Pierce especially recalls the changes in one little girl who was withdrawn at the beginning of the year.

“At the end of the school year, she was talking, and she was starting to read,” Pierce said. “It was amazing.”

BR photo by Steve DeVane

Erin Dawson, left, and Carly Lewis, teachers at Eastway Elementary Shool in Durham, show school pride at the Summit Church’s breakfast.

Carly Lewis and Erin Dawson are team teachers for a third-grade class at Eastway.

They spoke highly about the help they received last year.

Lewis said the church’s consistency shows that the congregation is “not just on a good-will kick.”

She appreciates the church’s persistent support.

“A lot of times if you’re in a school like this you feel like you’re on your own,” she said.

“It’s was just knowing somebody had your back if you need something,” Lewis added.

Sampson, who has been principal at Eastway for five years, said the church’s efforts have made a “tremendous impact” on the school.

“They are doers,” she said. “They just support us in so many ways.”

Sampson said the church’s efforts have played a large role in the school’s improving academic performance.

Eastway is meeting the state and federal guidelines for schools making progress in all of its 21 subgroups, she said.

Sampson credits the church’s participation in building stronger ties between the school, the families and the community.

The staff and children at the school are happier because the church has made the school campus beautiful, Sampson said.

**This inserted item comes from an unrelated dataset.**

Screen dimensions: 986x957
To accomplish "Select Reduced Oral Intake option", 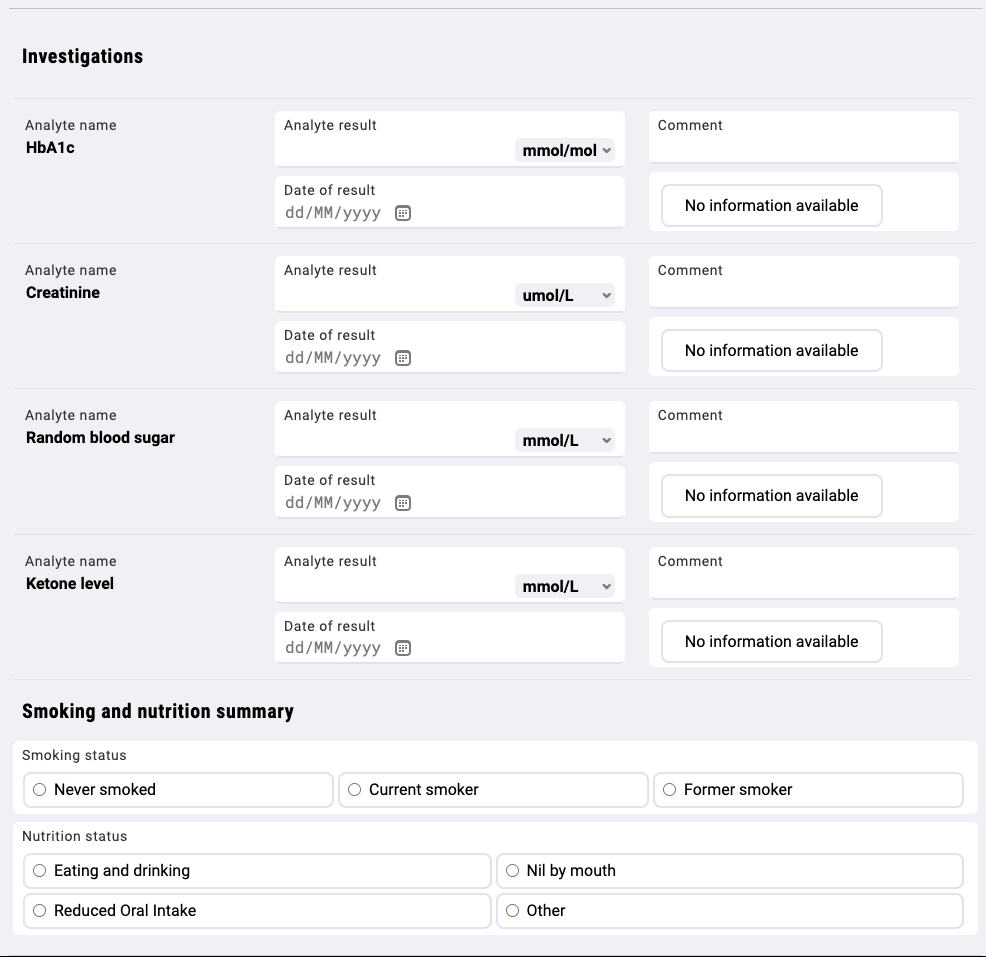I will [39, 910].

“It’s motivating,” she said. “They go the extra mile.”

The choir members handle most any request the school has, Sampson said. They have helped the teachers, the staff, the students and the families, she said.

“We’ve built a relationship,” she said. “We love them, and we know they love us.

“I hope the partnership never ends.”

Good news spreads

Word about the church’s efforts has spread, inside the church and out. When church representatives talked to the principal of another middle school, he was initially hesitant.

But his attitude changed when he learned they were the Summit Church that was helping Eastway. Gaynor said about 13 other schools have asked the church to help them.

Gaynor said choir members have already been talking to teachers at Eastway about their needs.

When he mentioned getting sports equipment for the older grades, teachers cheered.

When he talked about the possibility of hanging a curtain in front of the stage in the gym to make it easier for students to perform plays, one teacher jumped up and down and spun around with joy.

The church also hopes to buy computers so the school can implement a new computer-based math curriculum.

“If you ask anybody in the choir, ‘What’s your community ministry?’ they’d say ‘Eastway,’” Gaynor said.

At the year-ending luncheon last year, teacher after teacher asked Gaynor, “Are you going to be back next year?”

At the breakfast this year, teacher after teacher stood to thank the church members for what they’ve done to help the school.

Gaynor said the church has a dream to “do something big for the school.” Church members are looking for a way to “raise a significant amount of money,” he said.

“We want to turn Eastway into a place that teachers are fighting to get over here,” he said.

Gaynor said the choir wants to help create an environment where the teachers can use their gifts to help the students grow up to become respected members of the community.

“We’re here, not to advance us, but to help them succeed,” he said. “They know what we stand for as a church, but also know we’re committed to help them.”